Charles percebe que Linda tirou o tubo da filha sozinha. Linda se vira e corre até a praia, onde tenta, repetidamente, se afogar no oceano. Eventualmente, ela nada de volta à costa, desmaia na praia e pratica os exercícios respiratórios que sempre diz aos seus pacientes para fazerem. Ela fecha os olhos e vê redemoinhos de luz e ouve vozes, incluindo a de sua filha chamando por ela.
Quando Linda abre os olhos, ela vê a filha inclinada sobre ela. Pela primeira vez, o público vê o rosto da menina. Linda promete à filha que vai melhorar. Com isso, o filme termina.

Se eu tivesse pernas eu te chutaria significado explicado:
Então, o que isso significa? Em um entrevista com Mashable, a escritora e diretora Mary Bronstein explicou que um dos motivos pelos quais não vemos o rosto da filha até o final do filme é porque, até aquele ponto, Linda não via a filha como uma pessoa real, mas apenas como um fardo.
“Estamos na realidade de Linda o tempo todo, e ela não consegue ver a filha como uma garotinha”, disse Bronstein. “Ela só pode vê-la como algo que está sendo imposto a ela, que a está vitimizando, que é um fardo.”
Bronstein acrescentou que ela também queria que o público simpatizasse com Linda, e não com sua filha. “Então, de uma forma manipuladora, eu também sei que se você introduzir o rosto de uma criança nessas cenas em que Linda está fazendo o tipo de coisas que ela está fazendo, a simpatia irá para a criança. E eu queria, de uma forma muito radical, que o público ficasse com Linda.”
Da mesma forma, Bronstein disse que apenas ouvir o marido de Linda, em vez de vê-lo (até o final do filme), representava a distância no casamento.
E as alucinações que Linda vê no buraco no teto, que desencadeiam seus flashbacks traumáticos?
Bronstein chama esse aspecto do filme de “o portal”. Em entrevista ao RogerEbert.com, o cineasta explicou: “Para Linda, é um lugar assustador. Muita coisa está acontecendo lá. Há muitas vozes lá. É a parte dela da qual ela não pode fugir. Quando você tem um trauma, você pode tentar colocá-lo em algum lugar, mas ele vai te pegar. Ele vai continuar crescendo”.
Em outras palavras, aquelas vozes e redemoinhos sonhadores representam o trauma que Linda não consegue superar – o trauma daquele dia no hospital, colocando o tubo da filha e talvez, também, alguns de seus próprios traumas de infância com a própria mãe, que o filme sugere, mas não aborda.
No fundo, Se eu tivesse pernas é um filme que rebate o tabu de que as mães às vezes podem não querer ser mães ou querer escapar de seus filhos.
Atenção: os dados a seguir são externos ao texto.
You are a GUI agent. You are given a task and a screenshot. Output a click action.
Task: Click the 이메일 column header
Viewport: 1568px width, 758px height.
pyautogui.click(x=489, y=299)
“Existe toda essa nota de venda de que as mulheres são vendidas falsamente, que é que só porque você tem um filho, você sabe como ser mãe e sabe o que fazer”, disse Bronstein ao RogerEbert.com. “É suposto ser o seu instinto, e você sabe o que fazer, e você pode fazer isso do amanhecer ao anoitecer pelo resto do tempo. As mães são seres humanos. Minha mãe era um ser humano. Sua mãe é um ser humano. Eles tinham sentimentos que não conhecíamos, mas estava tudo bem. Tudo bem. Está tudo bem. Só não fica bem se você estiver abusando de seu filho, mas ter pensamentos e sentimentos e expressá-los em particular ainda é tão assustador.